-- GOAL OF THE EXERCISE --
From the line with "The image size is (1803, 676)." to the last line of the data below, repeat every line exactly and add nothing.

-- AVAILABLE DATA --
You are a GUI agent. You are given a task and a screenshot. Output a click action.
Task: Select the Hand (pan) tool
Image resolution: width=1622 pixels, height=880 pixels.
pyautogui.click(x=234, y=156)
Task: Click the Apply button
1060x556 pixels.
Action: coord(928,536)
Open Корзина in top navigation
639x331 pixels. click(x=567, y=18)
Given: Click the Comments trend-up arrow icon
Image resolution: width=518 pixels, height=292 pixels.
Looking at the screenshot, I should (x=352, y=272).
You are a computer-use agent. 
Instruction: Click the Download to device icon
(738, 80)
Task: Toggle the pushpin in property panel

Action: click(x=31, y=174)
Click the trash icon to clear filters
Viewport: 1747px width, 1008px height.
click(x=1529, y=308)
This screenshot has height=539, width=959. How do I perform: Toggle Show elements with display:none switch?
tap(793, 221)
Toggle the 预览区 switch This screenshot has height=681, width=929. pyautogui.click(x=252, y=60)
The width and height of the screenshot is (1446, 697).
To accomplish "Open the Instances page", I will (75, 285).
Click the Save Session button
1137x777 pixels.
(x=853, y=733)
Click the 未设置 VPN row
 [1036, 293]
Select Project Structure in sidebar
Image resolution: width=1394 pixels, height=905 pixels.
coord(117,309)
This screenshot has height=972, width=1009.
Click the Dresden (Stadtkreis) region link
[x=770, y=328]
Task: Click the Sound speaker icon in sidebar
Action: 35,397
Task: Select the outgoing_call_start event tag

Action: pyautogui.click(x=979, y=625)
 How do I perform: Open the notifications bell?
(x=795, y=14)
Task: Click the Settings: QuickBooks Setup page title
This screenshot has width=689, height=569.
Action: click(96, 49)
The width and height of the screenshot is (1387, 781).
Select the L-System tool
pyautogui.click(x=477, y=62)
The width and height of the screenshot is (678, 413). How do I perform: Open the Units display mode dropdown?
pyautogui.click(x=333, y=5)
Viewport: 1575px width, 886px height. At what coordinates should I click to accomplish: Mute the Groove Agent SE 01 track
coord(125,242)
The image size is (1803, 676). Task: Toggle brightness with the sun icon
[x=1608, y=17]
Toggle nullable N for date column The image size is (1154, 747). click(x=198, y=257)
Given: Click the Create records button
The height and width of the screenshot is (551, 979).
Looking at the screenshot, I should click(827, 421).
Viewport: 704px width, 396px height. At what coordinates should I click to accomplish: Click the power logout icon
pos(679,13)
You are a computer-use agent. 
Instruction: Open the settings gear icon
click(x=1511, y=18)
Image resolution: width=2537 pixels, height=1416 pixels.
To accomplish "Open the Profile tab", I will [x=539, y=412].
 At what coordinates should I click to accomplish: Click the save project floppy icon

-- THE COMPLETED TASK --
The image size is (1803, 676). Task: Toggle brightness with the sun icon
[x=1608, y=17]
Toggle nullable N for date column The image size is (1154, 747). click(x=198, y=257)
Given: Click the Create records button
The height and width of the screenshot is (551, 979).
Looking at the screenshot, I should click(827, 421).
Viewport: 704px width, 396px height. At what coordinates should I click to accomplish: Click the power logout icon
pos(679,13)
You are a computer-use agent. 
Instruction: Open the settings gear icon
click(x=1511, y=18)
Image resolution: width=2537 pixels, height=1416 pixels.
To accomplish "Open the Profile tab", I will [x=539, y=412].
 At what coordinates should I click to accomplish: Click the save project floppy icon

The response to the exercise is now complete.